WHAT THE TASK REQUIRES:
Quote the rows from the line containing "You are a computer-use" down to the line containing "click(861, 559)", both included, word for word and with nothing else.

EXERCISE INPUT:
-- begin --

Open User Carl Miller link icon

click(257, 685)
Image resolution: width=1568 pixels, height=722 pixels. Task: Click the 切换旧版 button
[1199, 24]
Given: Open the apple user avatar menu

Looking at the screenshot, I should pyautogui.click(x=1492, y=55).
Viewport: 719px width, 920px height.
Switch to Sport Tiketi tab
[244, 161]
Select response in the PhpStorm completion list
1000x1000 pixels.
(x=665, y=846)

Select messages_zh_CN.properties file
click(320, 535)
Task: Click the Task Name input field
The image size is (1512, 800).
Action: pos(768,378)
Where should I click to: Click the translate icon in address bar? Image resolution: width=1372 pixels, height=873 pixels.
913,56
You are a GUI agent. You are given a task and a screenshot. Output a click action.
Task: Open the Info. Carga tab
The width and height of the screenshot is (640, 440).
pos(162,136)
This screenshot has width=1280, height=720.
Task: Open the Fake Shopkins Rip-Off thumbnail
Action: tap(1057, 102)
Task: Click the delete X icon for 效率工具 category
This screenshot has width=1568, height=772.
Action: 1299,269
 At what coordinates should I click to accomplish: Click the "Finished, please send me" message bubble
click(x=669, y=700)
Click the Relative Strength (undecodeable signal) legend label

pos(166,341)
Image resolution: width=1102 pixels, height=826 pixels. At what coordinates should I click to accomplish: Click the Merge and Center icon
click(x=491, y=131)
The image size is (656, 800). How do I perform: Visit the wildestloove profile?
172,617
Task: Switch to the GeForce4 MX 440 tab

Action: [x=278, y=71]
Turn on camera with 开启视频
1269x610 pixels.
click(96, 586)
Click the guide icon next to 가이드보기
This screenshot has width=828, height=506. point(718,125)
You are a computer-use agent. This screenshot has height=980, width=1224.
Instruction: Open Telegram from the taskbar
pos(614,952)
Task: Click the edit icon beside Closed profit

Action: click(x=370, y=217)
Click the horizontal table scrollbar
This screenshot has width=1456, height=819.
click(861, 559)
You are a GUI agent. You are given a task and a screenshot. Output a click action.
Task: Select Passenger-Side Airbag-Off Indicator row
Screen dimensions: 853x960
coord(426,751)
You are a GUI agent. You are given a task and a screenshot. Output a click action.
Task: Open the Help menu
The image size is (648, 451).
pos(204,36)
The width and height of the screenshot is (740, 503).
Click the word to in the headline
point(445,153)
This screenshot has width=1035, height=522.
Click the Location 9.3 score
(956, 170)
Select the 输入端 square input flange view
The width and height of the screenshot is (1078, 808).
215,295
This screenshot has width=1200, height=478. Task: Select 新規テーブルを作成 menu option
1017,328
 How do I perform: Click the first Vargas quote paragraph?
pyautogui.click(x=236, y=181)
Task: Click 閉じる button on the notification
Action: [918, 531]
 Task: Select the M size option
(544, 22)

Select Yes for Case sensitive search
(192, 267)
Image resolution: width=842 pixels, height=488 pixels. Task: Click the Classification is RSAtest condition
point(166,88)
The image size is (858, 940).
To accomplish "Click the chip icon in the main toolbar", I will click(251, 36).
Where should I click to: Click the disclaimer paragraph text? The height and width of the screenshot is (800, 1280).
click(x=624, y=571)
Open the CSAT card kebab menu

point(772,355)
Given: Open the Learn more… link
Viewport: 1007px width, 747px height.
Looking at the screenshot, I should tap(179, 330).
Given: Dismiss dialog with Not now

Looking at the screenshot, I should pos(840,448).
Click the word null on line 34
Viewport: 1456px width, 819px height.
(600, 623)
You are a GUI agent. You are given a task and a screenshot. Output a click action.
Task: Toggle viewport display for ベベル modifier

-- end --

TASK OUTPUT:
You are a computer-use agent. This screenshot has height=980, width=1224.
Instruction: Open Telegram from the taskbar
pos(614,952)
Task: Click the edit icon beside Closed profit

Action: click(x=370, y=217)
Click the horizontal table scrollbar
This screenshot has width=1456, height=819.
click(861, 559)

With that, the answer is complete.